Based on your comments It seems that the problem is somewhere in your findBestMove function. BTW if you had an infinite loop, in one point the watchdog would trigger and most probably your driver would crash resulting with a black screen or a frozen one.
So I'd suggest that you comment all your code in your function and just assign the r, s, c variables a chosen value like the workitem id that handled these specific variables using the get_global_id function. Of course replacing the ??? with:
col_out[num] = c;
score_out[num] = s;
row_out[num] = r;
If you get the proper value, start debugging your function you'll know for sure your problem is in the function.
Since you asked for some tips here is one that i think will improve the performance (once you fixed your bug :)): instead of using the private memory for your scoreMat array use the local memory. Doing so you will avoid to make each thread accessing the same data in the global memory over and over (which is slow). To fetch the data from the global to the local memory you can use the async_work_group_copy function.

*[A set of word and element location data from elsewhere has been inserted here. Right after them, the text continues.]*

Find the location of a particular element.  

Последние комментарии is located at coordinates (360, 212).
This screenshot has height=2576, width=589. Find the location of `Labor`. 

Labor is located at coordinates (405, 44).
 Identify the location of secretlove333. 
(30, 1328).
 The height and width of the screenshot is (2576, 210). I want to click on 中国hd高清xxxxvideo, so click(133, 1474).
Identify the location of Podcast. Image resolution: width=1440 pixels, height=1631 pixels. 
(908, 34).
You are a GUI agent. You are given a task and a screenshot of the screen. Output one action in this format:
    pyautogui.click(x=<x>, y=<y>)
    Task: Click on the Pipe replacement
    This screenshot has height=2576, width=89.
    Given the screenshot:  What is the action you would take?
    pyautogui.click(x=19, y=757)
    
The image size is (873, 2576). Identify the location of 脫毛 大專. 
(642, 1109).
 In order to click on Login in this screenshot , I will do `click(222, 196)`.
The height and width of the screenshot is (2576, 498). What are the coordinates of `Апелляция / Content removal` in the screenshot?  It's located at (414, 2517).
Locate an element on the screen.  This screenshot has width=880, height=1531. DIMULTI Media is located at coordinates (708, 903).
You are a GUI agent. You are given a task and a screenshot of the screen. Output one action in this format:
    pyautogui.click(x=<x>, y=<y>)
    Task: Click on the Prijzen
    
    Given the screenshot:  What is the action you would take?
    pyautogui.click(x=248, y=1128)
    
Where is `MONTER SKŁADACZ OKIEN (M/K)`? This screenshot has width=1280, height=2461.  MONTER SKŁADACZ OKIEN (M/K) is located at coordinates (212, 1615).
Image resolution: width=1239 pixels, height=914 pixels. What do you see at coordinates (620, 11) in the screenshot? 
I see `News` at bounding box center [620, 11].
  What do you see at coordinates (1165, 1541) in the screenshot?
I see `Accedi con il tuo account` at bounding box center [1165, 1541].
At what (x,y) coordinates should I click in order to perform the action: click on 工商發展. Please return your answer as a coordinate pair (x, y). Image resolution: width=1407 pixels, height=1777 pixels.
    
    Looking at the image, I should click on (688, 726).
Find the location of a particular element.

So in your case you'd have something like this:
local int scoreMat[64];
event_t ev = async_work_group_copy(lookup, scoreMat, 64, 0);
// Wait to make sure everything is copied
wait_group_events (1, &ev);
You might need to change some more code to take into account that you use now local memory. Basically it works the same way than the global one (from the access point of view) but it is much faster.
Note that the difference with what you have is that only one copy will be made not 60 (the number of workitems). Also this time the data you fetched from global are accessible from all the workitems within a workgroup. Before each workitem had it's own copy. It is also important to highlight the fact that is is within a workgroup. But since you are using only 60 workitems you most probably have only one workgroup.